Até a semana passada, já eram 27 pedidos encaminhados ao ministério. Esses pedidos somariam R$ 117 bilhões em investimentos para a implantação de 8,4 mil quilômetros de ferrovias. O Ministério da Infraestrutura já tinha dado aval para início de análise de 25 deles.

O mais recente foi feito pela Macro Desenvolvimento Ltda, para construção e operação de ferrovia entre os municípios de Sete Lagoas (MG) e Anápolis (GO), com 716 quilômetros de extensão e estimativa de investimento de R$ 15,34 bilhões. O trecho começaria na Ferrovia Norte-Sul e seguiria em direção a outras ferrovias que a empresa já solicitou e vão na direção de portos no Espírito Santo.

Ainda foram protocolados mais dois projetos por outras pessoas jurídicas, um de estrada de ferro e outro de terminal intermodal (pátio ferroviário). Um deles é de uma empresa chamada Zion Real State Ltda para uma ferrovia de 153 quilômetros de extensão. 

O dado pode ser visto numa dos slides apresentados pelo diretor do departamento ferroviário. Mas o ministério informou que só divulgará os dados após as duas empresas completarem os documentos a serem apresentados.

400 anos
Na defesa do projeto de autorização, Trinks apresentou cálculo mostrando que, se o governo fosse fazer a concessão desse número de ferrovias, o tempo necessário seria de pelo menos 20 anos. Já para construir a mesma extensão com recursos públicos, o prazo seria de entre 100 anos e 400 anos, a depender da quantidade de recurso anual no orçamento para essa finalidade.

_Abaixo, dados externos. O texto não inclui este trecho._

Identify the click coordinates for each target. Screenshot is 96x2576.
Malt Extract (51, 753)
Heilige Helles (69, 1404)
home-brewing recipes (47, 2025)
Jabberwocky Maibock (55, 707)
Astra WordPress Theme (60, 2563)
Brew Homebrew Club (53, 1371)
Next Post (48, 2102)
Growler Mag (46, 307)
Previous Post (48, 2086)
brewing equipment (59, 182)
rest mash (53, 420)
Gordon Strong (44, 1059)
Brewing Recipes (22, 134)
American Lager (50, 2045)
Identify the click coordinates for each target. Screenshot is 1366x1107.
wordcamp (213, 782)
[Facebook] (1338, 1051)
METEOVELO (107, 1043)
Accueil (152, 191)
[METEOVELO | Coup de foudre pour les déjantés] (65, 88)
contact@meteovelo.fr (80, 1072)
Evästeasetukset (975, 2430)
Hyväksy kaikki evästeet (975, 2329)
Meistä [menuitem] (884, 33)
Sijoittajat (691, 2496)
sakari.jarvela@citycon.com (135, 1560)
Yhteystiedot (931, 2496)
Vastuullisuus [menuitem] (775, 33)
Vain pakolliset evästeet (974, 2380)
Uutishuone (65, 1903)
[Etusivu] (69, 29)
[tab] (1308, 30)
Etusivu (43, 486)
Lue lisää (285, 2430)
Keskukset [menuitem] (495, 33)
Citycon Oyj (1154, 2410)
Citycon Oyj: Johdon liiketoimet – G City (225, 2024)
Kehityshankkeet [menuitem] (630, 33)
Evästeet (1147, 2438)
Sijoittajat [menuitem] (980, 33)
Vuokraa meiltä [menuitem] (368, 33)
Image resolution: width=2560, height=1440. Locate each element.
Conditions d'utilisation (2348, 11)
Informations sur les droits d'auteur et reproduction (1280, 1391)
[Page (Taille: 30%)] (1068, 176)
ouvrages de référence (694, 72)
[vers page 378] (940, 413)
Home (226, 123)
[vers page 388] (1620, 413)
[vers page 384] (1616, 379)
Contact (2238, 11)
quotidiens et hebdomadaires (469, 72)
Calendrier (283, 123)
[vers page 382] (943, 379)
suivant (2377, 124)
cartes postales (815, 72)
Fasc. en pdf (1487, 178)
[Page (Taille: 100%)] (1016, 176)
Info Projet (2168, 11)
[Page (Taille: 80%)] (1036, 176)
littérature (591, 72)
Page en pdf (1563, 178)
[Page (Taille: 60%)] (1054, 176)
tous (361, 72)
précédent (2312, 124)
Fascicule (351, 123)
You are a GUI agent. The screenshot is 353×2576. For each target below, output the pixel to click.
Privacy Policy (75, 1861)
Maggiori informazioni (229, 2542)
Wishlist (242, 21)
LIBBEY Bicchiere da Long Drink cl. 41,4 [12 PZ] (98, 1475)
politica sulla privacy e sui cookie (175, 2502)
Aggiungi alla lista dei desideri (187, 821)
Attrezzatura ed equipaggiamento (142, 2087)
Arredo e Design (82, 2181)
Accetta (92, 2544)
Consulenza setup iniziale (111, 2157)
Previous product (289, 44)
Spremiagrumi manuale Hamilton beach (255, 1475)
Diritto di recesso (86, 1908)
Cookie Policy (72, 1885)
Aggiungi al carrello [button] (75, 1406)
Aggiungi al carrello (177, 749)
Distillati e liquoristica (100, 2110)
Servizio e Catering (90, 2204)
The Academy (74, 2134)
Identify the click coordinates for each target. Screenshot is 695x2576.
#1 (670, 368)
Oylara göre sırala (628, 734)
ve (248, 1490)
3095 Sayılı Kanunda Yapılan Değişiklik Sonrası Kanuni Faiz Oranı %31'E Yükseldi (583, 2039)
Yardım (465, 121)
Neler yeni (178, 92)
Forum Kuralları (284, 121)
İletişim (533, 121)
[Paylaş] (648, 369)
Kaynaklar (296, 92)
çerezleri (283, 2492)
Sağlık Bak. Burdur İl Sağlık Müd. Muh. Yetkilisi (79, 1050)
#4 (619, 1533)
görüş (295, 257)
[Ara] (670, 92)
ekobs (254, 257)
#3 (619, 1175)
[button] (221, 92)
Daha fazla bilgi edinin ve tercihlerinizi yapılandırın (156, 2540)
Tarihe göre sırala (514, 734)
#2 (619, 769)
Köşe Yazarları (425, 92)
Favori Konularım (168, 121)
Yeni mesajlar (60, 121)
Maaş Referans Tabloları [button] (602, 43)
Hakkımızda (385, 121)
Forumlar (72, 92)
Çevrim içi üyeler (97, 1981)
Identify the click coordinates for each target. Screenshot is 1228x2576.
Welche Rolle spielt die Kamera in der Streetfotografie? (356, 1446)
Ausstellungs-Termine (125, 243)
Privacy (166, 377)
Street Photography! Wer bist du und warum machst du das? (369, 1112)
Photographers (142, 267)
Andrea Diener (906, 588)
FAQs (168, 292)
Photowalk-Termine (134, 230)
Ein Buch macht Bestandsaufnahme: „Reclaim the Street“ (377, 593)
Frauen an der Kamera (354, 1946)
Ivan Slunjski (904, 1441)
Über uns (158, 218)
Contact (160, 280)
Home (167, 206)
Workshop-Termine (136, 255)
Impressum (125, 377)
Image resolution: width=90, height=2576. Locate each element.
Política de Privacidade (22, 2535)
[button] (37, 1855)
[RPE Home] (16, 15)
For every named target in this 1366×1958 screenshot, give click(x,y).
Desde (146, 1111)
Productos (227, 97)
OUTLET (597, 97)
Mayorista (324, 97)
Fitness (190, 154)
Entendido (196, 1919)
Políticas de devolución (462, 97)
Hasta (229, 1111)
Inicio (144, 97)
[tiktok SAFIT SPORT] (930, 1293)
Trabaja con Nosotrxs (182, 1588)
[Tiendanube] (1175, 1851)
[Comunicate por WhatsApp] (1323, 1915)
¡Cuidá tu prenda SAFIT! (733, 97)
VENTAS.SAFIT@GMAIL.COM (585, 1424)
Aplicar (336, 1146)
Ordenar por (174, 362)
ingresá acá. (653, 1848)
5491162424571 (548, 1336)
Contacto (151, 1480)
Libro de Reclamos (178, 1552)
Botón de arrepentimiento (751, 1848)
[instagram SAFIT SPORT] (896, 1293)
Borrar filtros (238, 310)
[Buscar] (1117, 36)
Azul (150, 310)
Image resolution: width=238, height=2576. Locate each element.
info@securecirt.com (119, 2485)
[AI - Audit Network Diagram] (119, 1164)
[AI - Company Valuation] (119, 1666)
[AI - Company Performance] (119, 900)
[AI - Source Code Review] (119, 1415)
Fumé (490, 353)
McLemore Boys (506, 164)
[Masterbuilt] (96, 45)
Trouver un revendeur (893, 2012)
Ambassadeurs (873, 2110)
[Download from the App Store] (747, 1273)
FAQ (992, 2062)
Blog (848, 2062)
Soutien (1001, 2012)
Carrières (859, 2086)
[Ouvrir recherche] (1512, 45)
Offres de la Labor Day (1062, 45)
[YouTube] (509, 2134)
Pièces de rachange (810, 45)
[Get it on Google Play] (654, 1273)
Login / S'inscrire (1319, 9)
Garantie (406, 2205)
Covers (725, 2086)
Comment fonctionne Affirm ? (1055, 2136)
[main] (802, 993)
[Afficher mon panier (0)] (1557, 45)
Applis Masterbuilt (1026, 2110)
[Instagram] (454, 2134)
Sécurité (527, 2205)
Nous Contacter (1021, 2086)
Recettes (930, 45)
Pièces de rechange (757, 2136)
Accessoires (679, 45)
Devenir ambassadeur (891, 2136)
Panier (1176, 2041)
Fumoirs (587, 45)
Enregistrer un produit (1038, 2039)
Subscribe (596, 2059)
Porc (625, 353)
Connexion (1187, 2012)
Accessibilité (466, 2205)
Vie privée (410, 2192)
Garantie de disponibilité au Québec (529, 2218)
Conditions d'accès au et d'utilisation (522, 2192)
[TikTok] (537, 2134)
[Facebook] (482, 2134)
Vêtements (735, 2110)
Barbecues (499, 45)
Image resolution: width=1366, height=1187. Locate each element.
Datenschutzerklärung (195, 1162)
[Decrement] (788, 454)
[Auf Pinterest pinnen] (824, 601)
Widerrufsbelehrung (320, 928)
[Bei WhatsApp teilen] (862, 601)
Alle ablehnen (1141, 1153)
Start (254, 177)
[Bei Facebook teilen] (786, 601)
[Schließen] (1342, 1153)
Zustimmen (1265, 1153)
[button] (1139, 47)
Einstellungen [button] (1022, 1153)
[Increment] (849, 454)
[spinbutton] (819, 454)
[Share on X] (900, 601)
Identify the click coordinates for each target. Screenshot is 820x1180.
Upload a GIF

Trinks contou que o ministério ficou surpreso com a quantidade de pedidos, já que estimava apenas seis pedidos quando editou a medida provisória. Segundo ele, com esses seis trechos, as estimativas indicavam que o país poderia chegar a ter 35% de uso de ferrovia na matriz de transportes em 2035 (o percentual atual é de 20%). O diretor garantiu que, em um mês, já vão ser feitas as primeiras autorizações.

Marcos Kleber Félix, assessor especial do Ministério da Infraestrutura que está responsável pelo projeto de autorizações ferroviárias, também defendeu a proposta, dizendo que é a forma de "tirar do marasmo" o setor ferroviário, que não cresce há mais de um século. Segundo ele, é impossível ao estado planejar todas as necessidades do mercado.

Félix lembrou ainda que construir mais ferrovias vai ampliar a competitividade, apostando em melhoria dos serviços e menores preços aos usuários, e que o modelo de autorização é usado em outros lugares do mundo, comparando o país aos EUA, onde as ferrovias sempre foram privadas.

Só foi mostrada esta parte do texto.